Let $V$ be a finite dimensional complex vector space and $T \in \mathfrak L(V),$ the set of all continuous linear operators from $V$ to $V.$ Fix $\mu \notin \sigma(T).$
I have to show
$1/(\lambda- \mu)$ is an eigen value of $(T- \mu I)^{-1}$ for each $\lambda \in \sigma(T).$
$E(1/(\lambda- \mu),( T- \mu I)^{-1}) = E(\lambda, T).$
I basically know the definition/properties of the terms used here but was unable to solve this one. Any thoughts. Thank you.
Because $V$ is finite-dimensional, all elements of the spectrum are eigenvalues.
So assume $Tv=\lambda v$. We have $$\tag1 (T-\mu I)v=Tv-\mu v=\lambda v-\mu v=(\lambda -\mu)v. $$ Because $T-\mu I$ is invertible, applying $(T-\mu I)^{-1}$ to both sides and dividing by $\lambda-\mu$ (which is nonzero since $\lambda\in\sigma(T)$ and $\mu\not\in\sigma(T)$), $$\tag2 \tfrac1{\lambda-\mu}\,v=(T-\mu I)^{-1}v. $$ Thus we have shown that $\tfrac1{\lambda-\mu}\in\sigma((T-\mu I)^{-1})$, and that $E(\lambda, T)\subset E(\tfrac1{\lambda-\mu},(T-\mu I)^{-1})$.

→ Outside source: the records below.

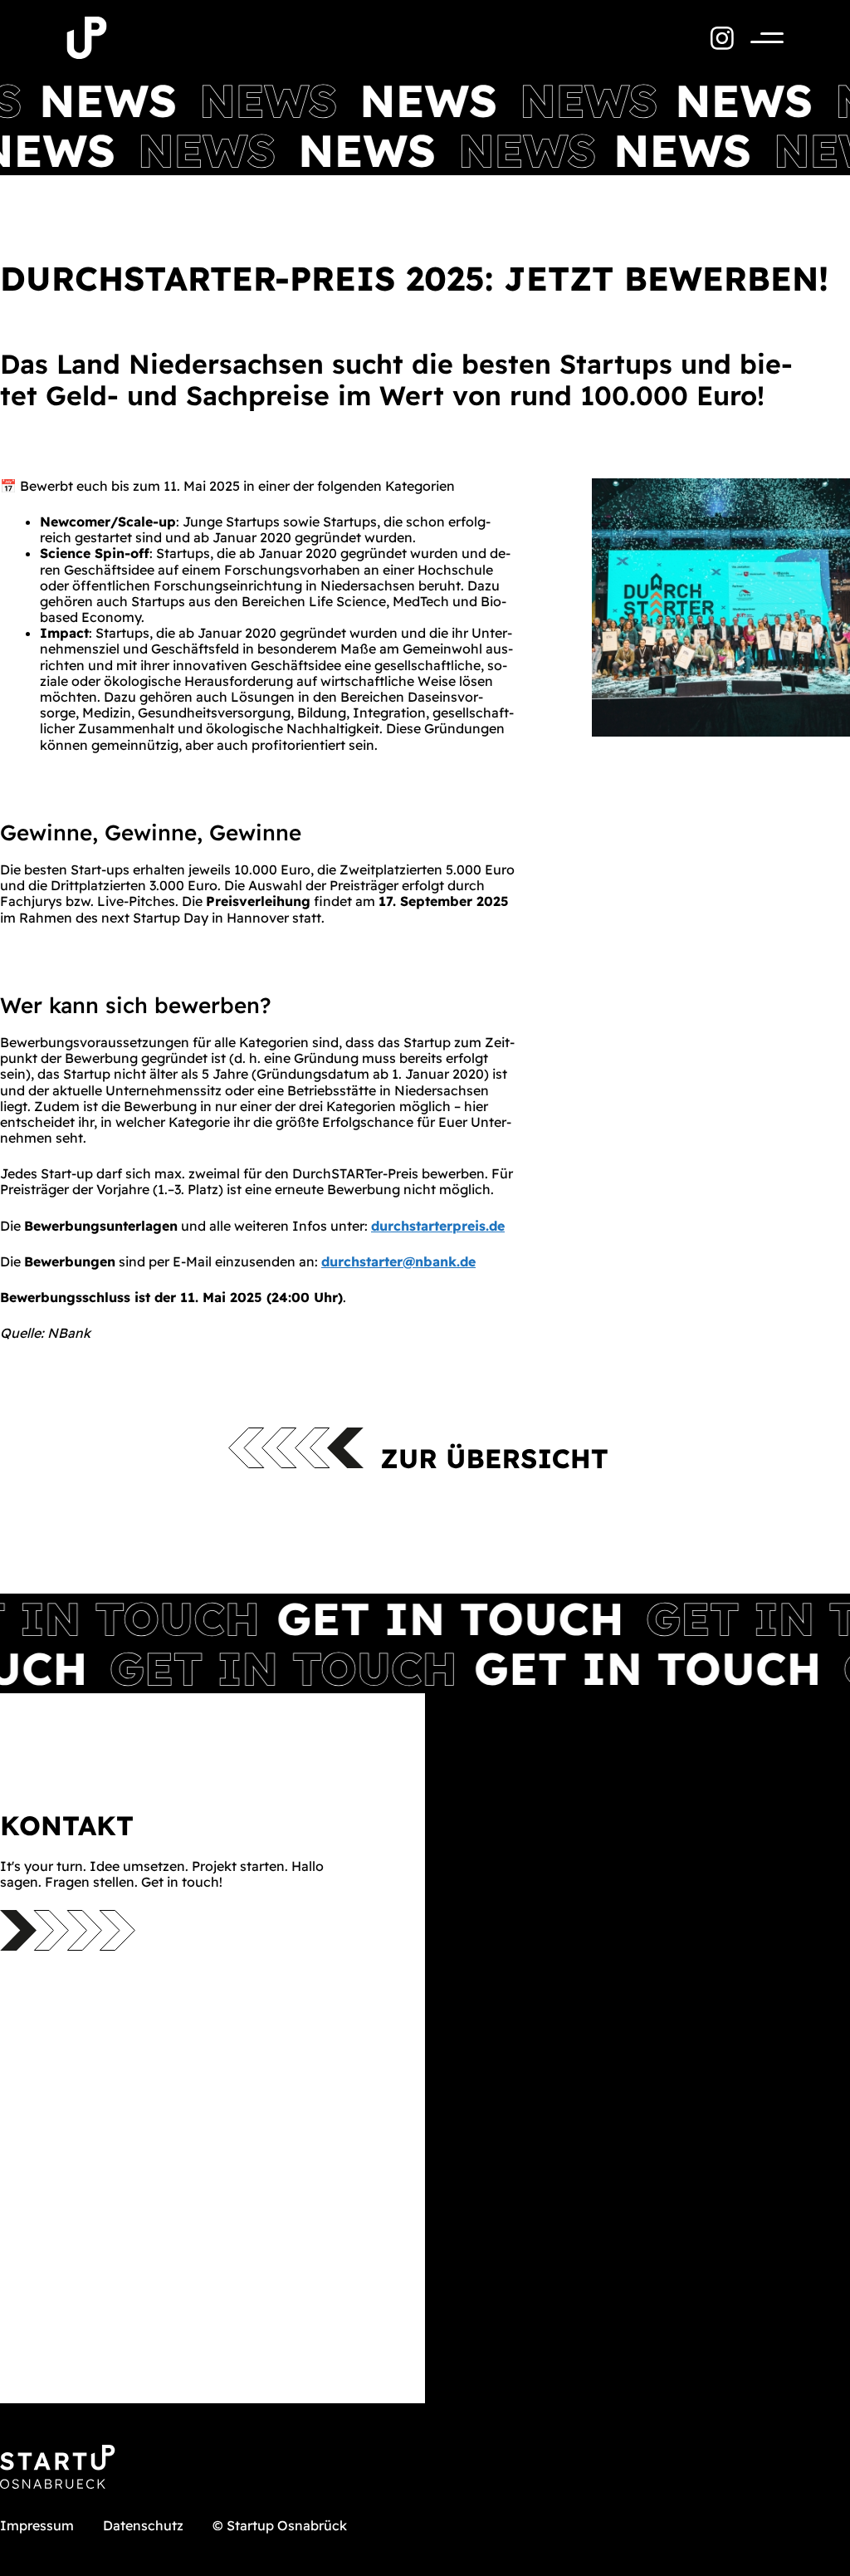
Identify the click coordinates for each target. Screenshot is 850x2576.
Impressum (37, 2525)
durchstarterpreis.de (438, 1225)
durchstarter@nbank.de (398, 1261)
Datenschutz (143, 2525)
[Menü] (759, 37)
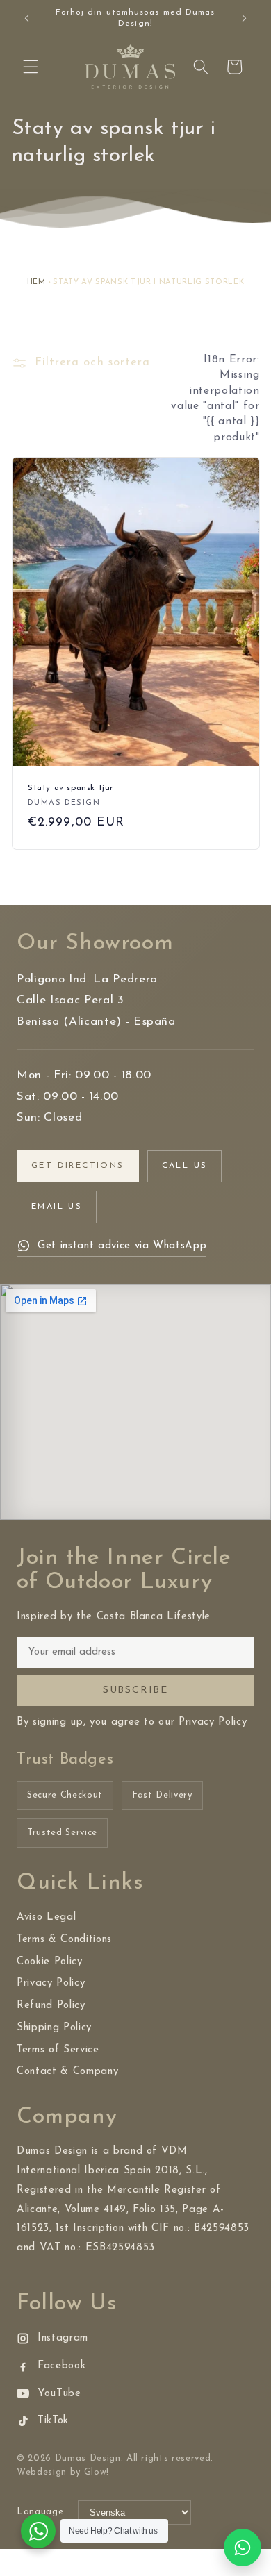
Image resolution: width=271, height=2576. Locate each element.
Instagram (63, 2338)
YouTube (59, 2394)
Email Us (56, 1207)
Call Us (185, 1166)
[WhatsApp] (242, 2547)
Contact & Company (67, 2071)
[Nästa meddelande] (244, 18)
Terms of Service (58, 2050)
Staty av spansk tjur (70, 788)
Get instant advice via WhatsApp (122, 1246)
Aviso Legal (46, 1917)
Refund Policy (51, 2005)
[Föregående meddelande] (27, 18)
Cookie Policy (50, 1962)
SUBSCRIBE (135, 1690)
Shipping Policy (54, 2028)
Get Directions (77, 1166)
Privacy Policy (51, 1983)
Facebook (61, 2366)
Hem (36, 282)
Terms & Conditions (64, 1939)
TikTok (53, 2421)
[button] (30, 66)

Now, if $w\in E(\tfrac1{\lambda-\mu},(T-\mu I)^{-1})$, we may undo the above: start from $$ \tfrac1{\lambda-\mu}\,w=(T-\mu I)^{-1}w, $$ rewrite it as $$ (T-\mu I) w=(\lambda -\mu) w, $$ and simplify to $Tw=\lambda w$. So $E(\lambda, T)\supset E(\tfrac1{\lambda-\mu},(T-\mu I)^{-1})$.